Is it Ober for Uber?
By Winterishere
@thedevilinme (5217)
Northampton, England
December 21, 2017 5:25am CST
Uber have just been judged to be a taxi company in the eyes of European law and will now have to get all the appropriate licences to operate. They have appealed and it will take some time for that to change as they see themselves as a Technology Company and so don’t agree, a so-called interrupter, a business opportunity to scrape money off the top and bottom of a traditional industry that modern technology can interfere with and so profit from. In the old days if you got an official yellow cab in New York or a Black cab in London you would pay top dollar, just because you always had. Uber piled in and slashed prices with their app as people could override the traditional methods of hailing cabs and get 30-40% cheaper fares.
In London and around the world those traditional cabbies are angry they are losing their jobs to Uber drivers, especially in London. Uber needs thousands of drivers to make its system work and with immigration as unmetered as a black cab fare it has made those drivers available, and to work for minimum wage, the profit line for Uber. With a £15 black cab fare now £5 with an Uber driver it’s no competition. The people love the company as its dirt cheap but the cabbies can’t accept change. It’s a race to the bottom around the world.

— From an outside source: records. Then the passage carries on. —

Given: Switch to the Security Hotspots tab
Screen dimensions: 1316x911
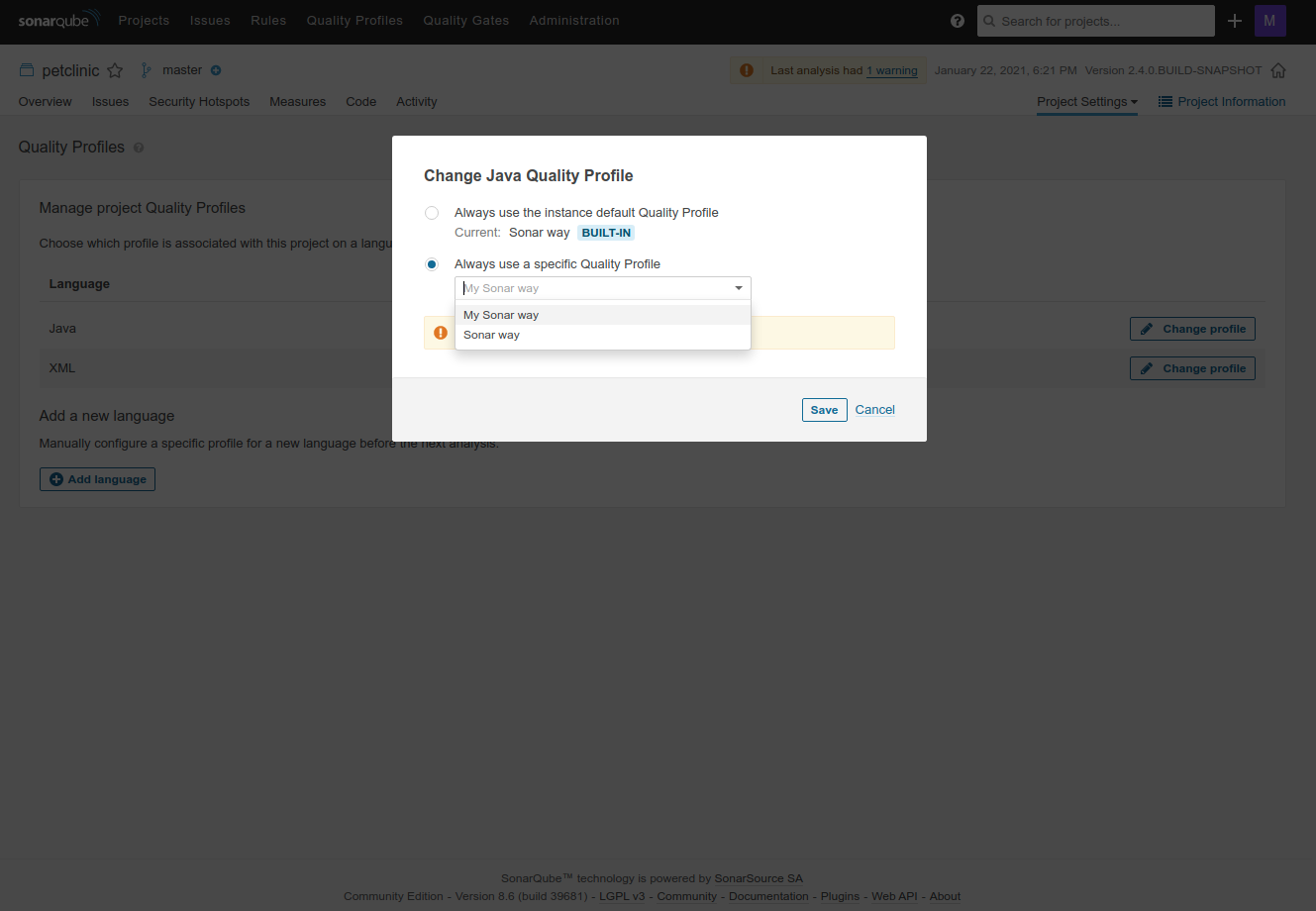Looking at the screenshot, I should (198, 101).
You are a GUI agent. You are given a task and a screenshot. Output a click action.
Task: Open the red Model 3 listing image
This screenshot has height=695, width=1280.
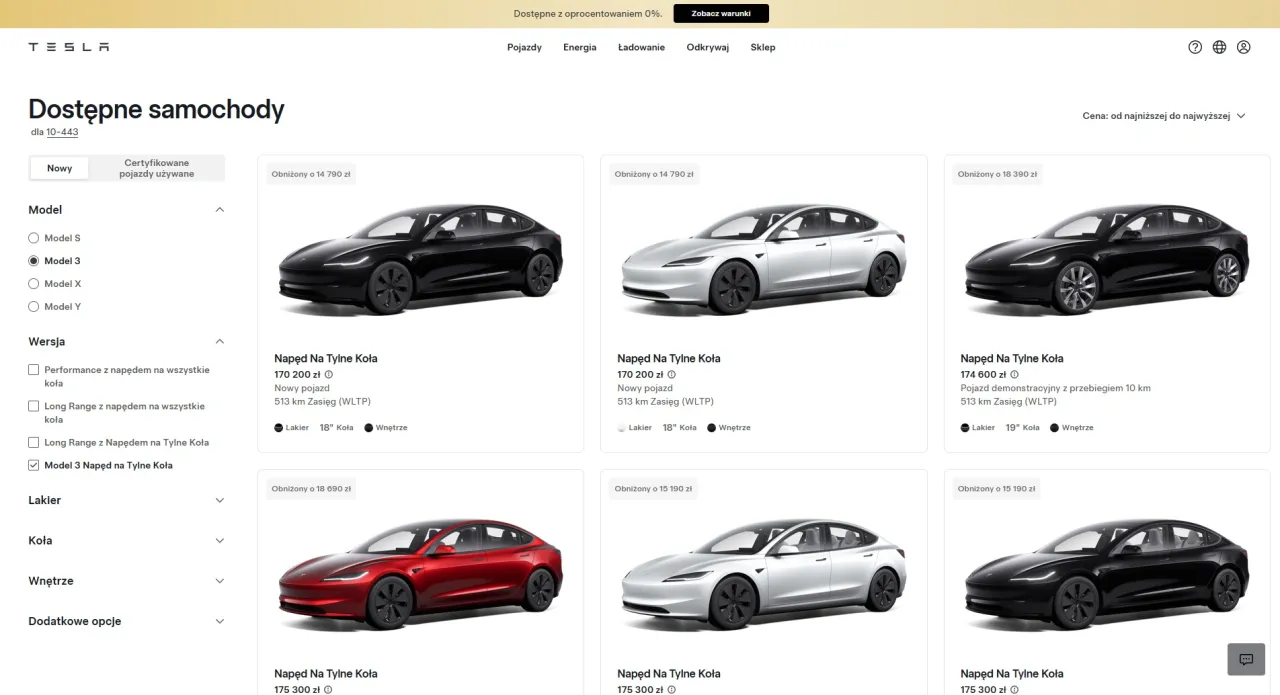tap(420, 575)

Black cab drivers in London have to do ‘The Knowledge’ to earn the official qualifications to drive the more lucrative and profitable black cabs. The Knowledge is pretty much learning every street in London so you can take any fare, anywhere. But with the arrival of Satnav the knowledge had lost its reason and Uber moved in. The Knowledge was why black cabbies were paid more but now their day has passed. Everything else is subject to economics and change through technology so why not a cab ride? Let’s face it; it was a rip off before, a way to fleece tourists who don’t know the city. For once I agree with European law.
4 people like this
3 responses
@FourWalls (86575)
• United States
21 Dec 17
Love your headline ("Is it Ober for Uber?"). Very witty.
I know a lot of taxi companies have protested Uber and Lyft here in America because the taxi companies have all of these regulations they have to endure, while there are no such restrictions (e.g., taxi license, business taxes, etc.) on an Uber/Lyft driver. The prices are lower because they don't have to deal with all the cost piled on to the "taxi" industry.
Maybe this will get people to look at how "necessary" all those regulations, with their surcharges that are passed on to the customer, really are.
2 people like this
@LadyDuck (502148)
• Italy
21 Dec 17
In Italy taxi drivers paid a lot of money for their license, they were surely not happy when Uber came and they had unfair competition. The law is unfair, if they allow Uber to make business without paying a license, the Government should reimburse what the taxi drivers paid for their license. It's the only way they can lower their fares.
2 people like this
@topffer (42155)
• France
21 Dec 17
A state law could decide that, they need a kind of cab licence in France since 2016. I suppose that the end of these cab internet companies is not far in France : last week a Uber competitor, LeCab, has been considered by an Appeal Court like a regular employer having to pay wages and social charges for its drivers, and sentenced to pay 51 000 Euros to a previous driver. The company has decided to go to the Cassation Court, although our Cassation Court will certainly not modify this decision as our lower courts have a sovereign power when it comes to appreciate a case. All they will win is about 1 year of more activity. Several Uber drivers have decided to sue Uber to obtain the same status.
The European court telling that Uber could not be considered like a simple intermediary between a driver and a client, opens the doors to the same decisions than in France in all the EU.